Considering, as I did before in a related problem (Strange result of parameter-dependent definite integral), the exponential form instead of the cosine I obtain after expanding the exponential function containig δ and integrating term by term the following result (where t = τ0)
H[δ_] =
1/(π k I )
Sum[(-1)^n/n! Gamma[n δ + 1]/(-k t )^(n*δ), {n,
0, ∞}];
Interestingly Mathematica can calculate the sum explicity for the two values of δ requested:
H[1/2]
$$-\frac{i e^{-\frac{1}{4 k t}} \left(-\sqrt{\pi } \sqrt{-k t} \text{erfi}\left(\frac{1}{2} \sqrt{\frac{1}{k t}}\right)+\sqrt{\pi } (-k) t \sqrt{\frac{1}{k t}}+2 k t e^{\frac{1}{4 k t}} \sqrt{-k t} \sqrt{\frac{1}{k t}}\right)}{2 \pi k^2 t \sqrt{\frac{1}{k t}} \sqrt{-k t}}$$
FullSimplify[%, {t > 0, k > 0}]
$$\text{h12}=\frac{\frac{2 i F\left(\frac{1}{2 \sqrt{k t}}\right)}{\sqrt{k t}}+\frac{\sqrt{\pi } e^{-\frac{1}{4 k t}}}{\sqrt{k t}}-2 i}{2 \pi k}$$
Here F() is the function DawsonF[].
The real part is
$$\text{h12r}=\frac{e^{-\frac{1}{4 k t}}}{2 \sqrt{\pi } k \sqrt{k t}};$$
And with the next parameter value we find
h23 = FullSimplify[H[2/3], {t > 0, k > 0}]
$$-\frac{i t \left(-9 (-k t)^{4/3} \, _2F_2\left(\frac{1}{2},1;\frac{1}{3},\frac{2}{3};-\frac{4}{27 k^2 t^2}\right)+6 \Gamma \left(\frac{2}{3}\right) (-k t)^{2/3} \, _1F_1\left(\frac{5}{6};\frac{2}{3};-\frac{4}{27 k^2 t^2}\right)-2 \Gamma \left(\frac{1}{3}\right) \, _1F_1\left(\frac{7}{6};\frac{4}{3};-\frac{4}{27 k^2 t^2}\right)\right)}{9 \pi (-k t)^{7/3}}$$
The real part can be simplified to
h23r = (t/(π Sqrt[3]) ) ((
Gamma[2/3] Hypergeometric1F1[5/6, 2/
3, -(4/(27 k^2 t^2))])/(k t)^(5/3) + (
Gamma[4/3] Hypergeometric1F1[7/6, 4/
3, -(4/(27 k^2 t^2))])/(k t)^(7/3));
In Latex
$$\text{h23r}=\frac{t \left(\frac{\Gamma \left(\frac{2}{3}\right) \, _1F_1\left(\frac{5}{6};\frac{2}{3};-\frac{4}{27 k^2 t^2}\right)}{(k t)^{5/3}}+\frac{\Gamma \left(\frac{4}{3}\right) \, _1F_1\left(\frac{7}{6};\frac{4}{3};-\frac{4}{27 k^2 t^2}\right)}{(k t)^{7/3}}\right)}{\pi \sqrt{3}};$$
The graphs are
Plot[{h12r /. k -> 1/2, Re[h23 /. k -> 1/2]}, {t, 0, 5},
PlotLabel ->
"Two integrals for k = 1/2\nblue curve -> δ = 1/2, yellow curve -> \
δ = 2/3", AxesLabel -> {"t", "H"}]
Honestly speaking, this kind of question does not have a definite answer.

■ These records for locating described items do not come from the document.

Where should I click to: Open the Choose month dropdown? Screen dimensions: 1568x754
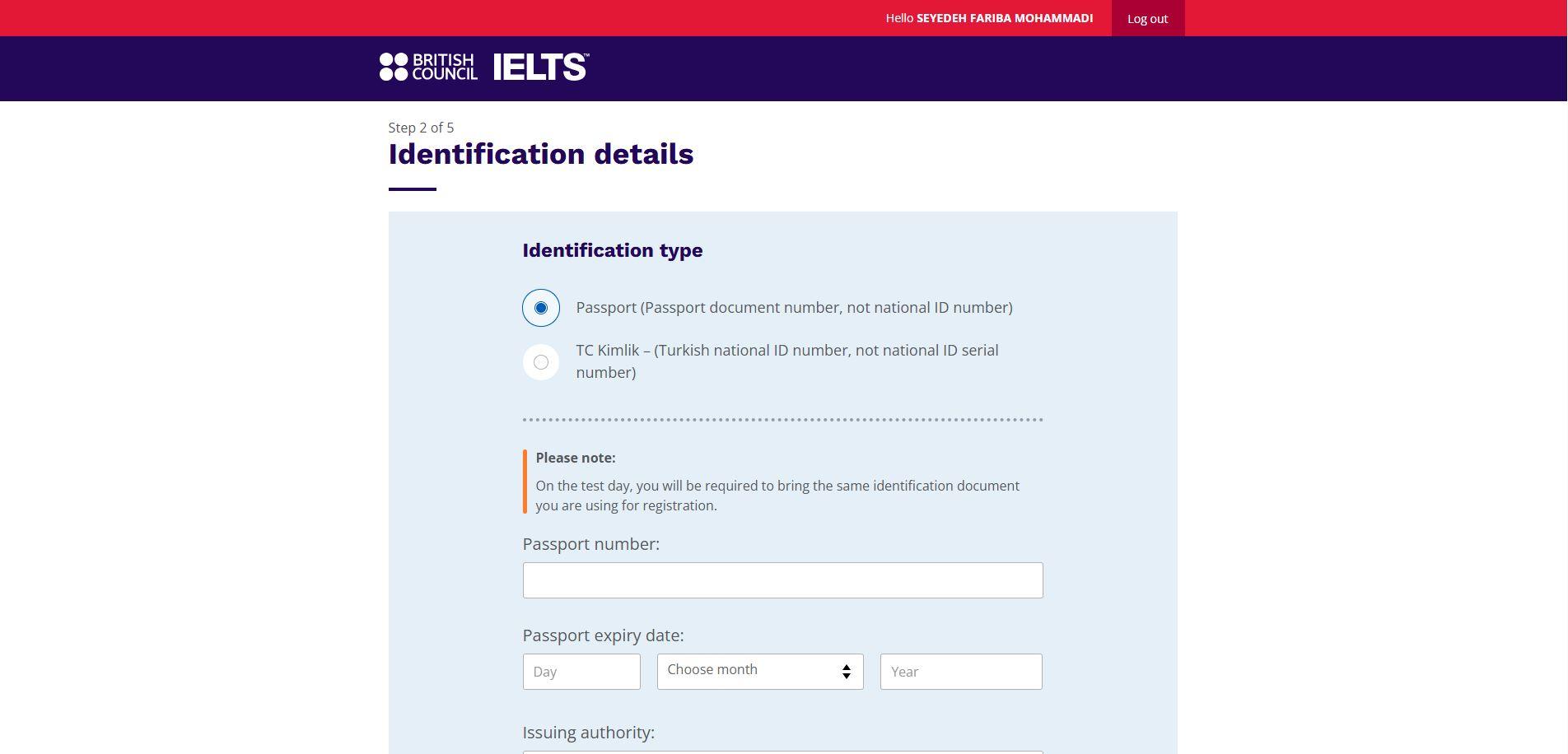(x=760, y=672)
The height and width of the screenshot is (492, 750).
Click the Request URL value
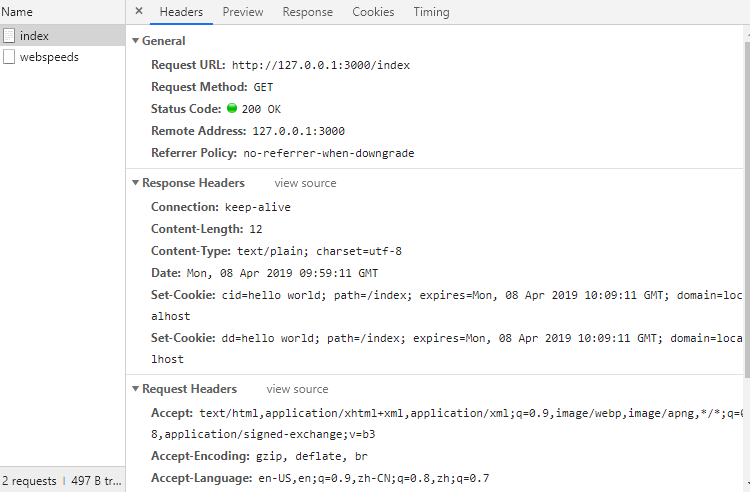coord(320,65)
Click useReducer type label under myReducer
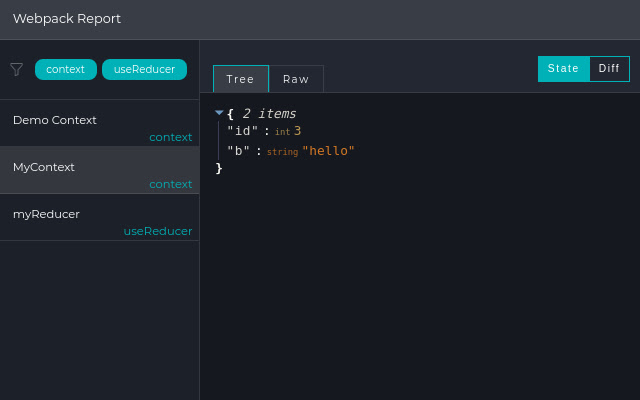 157,231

Whenever you are trying to do such integration, first thing you should check is whether your function is convergent or not. Considering your function, it will not converge for any parameter values.
So I have to give a generic answer. If you don't know the properties of your function, evaluate it on the parameter space and then plot it. You might get an idea of the parameter dependence of the integral.
For your example
f[d_, k_, t0_, u_] := t0/Pi Exp[-u^d Cos[d Pi/2]] Cos[u^d Sin[d Pi/2] - k t0 u]
Does not converge for d=1
NIntegrate[ f[1, 1, 1, u], {u, 0, Infinity}]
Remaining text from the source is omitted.